Justamente pelo risco de calote ser bem maior, as
debêntures são um tipo de renda fixa que costuma pagar juros compostos mais atrativos que o Tesouro Direto. Fora que a emissão de dívida feita pela Axia Energia se enquadra na categoria de
debêntures incentivadas.
Como forma de o governo brasileiro incentivar que investidores financiem projetos de infraestrutura estratégicos, não há cobrança de imposto de renda (IR) sobre as debêntures incentivadas, diferente do que ocorre no
Tesouro Direto ou mesmo nos populares
CDBs (Certificados de Depósitos Bancários).
Portanto, a remuneração de
IPCA+ 7,95% ao ano prometida aos debenturistas da Axia Energia nas condições atuais de mercado, na verdade, tem uma taxa de retorno equivalente (gross-up) a se o
Tesouro Direto ou um
CDB pagassem
IPCA+ 9,35% ao ano, considerando a alíquota de 15% cobrada para resgates do dinheiro após dois anos.

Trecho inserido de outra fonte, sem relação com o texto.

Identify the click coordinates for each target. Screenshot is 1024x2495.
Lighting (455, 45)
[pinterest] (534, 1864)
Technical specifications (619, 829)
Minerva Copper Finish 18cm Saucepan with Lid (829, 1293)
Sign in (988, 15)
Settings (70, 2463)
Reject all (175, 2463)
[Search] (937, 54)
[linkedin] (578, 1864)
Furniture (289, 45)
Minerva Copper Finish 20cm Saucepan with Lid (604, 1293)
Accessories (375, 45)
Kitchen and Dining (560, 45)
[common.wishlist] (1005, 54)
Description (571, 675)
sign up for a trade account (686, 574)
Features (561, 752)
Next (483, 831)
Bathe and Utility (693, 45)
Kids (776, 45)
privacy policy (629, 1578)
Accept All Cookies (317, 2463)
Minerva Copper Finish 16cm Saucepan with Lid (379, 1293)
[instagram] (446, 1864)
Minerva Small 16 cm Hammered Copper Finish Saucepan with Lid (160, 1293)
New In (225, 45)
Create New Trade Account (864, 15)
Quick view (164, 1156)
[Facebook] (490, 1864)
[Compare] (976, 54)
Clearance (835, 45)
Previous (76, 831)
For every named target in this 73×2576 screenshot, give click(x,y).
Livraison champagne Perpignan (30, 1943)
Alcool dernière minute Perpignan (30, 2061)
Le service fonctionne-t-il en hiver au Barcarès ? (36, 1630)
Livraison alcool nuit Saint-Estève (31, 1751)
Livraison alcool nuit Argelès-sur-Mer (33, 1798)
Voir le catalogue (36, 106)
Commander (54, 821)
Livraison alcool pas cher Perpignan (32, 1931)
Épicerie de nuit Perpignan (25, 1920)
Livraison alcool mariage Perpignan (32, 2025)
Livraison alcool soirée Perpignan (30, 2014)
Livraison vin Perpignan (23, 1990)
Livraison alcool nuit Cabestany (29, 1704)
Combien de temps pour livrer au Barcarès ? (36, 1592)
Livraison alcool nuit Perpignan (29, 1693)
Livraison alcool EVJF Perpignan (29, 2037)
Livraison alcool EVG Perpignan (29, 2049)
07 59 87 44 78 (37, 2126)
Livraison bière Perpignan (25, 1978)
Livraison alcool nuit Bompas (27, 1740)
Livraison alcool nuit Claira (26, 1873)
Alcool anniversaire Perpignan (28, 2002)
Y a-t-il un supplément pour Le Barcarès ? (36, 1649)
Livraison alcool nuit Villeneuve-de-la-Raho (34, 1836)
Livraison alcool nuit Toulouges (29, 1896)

O ChatIA, o assistente inteligente do Investidor10, simula que se você aplicasse R$ 50 mil nas debêntures incentivadas da Axia Energia, até a data de vencimento em 15 de julho de 2036, o montante líquido embolsado é de R$ 107.166,61.
Já o
Tesouro IPCA+ 2035, título público de referência e que paga atualmente uma taxa indicativa de
IPCA+ 8,16% ao ano, retornaria nas mesmas condições o saldo de R$ 92.235,18, já descontado o IR.
Embora o Tesouro Direto traga um retorno consideravelmente inferior às debêntures incentivadas da Axia Energia, vale frisar que os títulos públicos são garantidos pelo próprio governo brasileiro, contando com liquidez diária para resgates antecipados e oportunidades de lucros com marcação a mercado.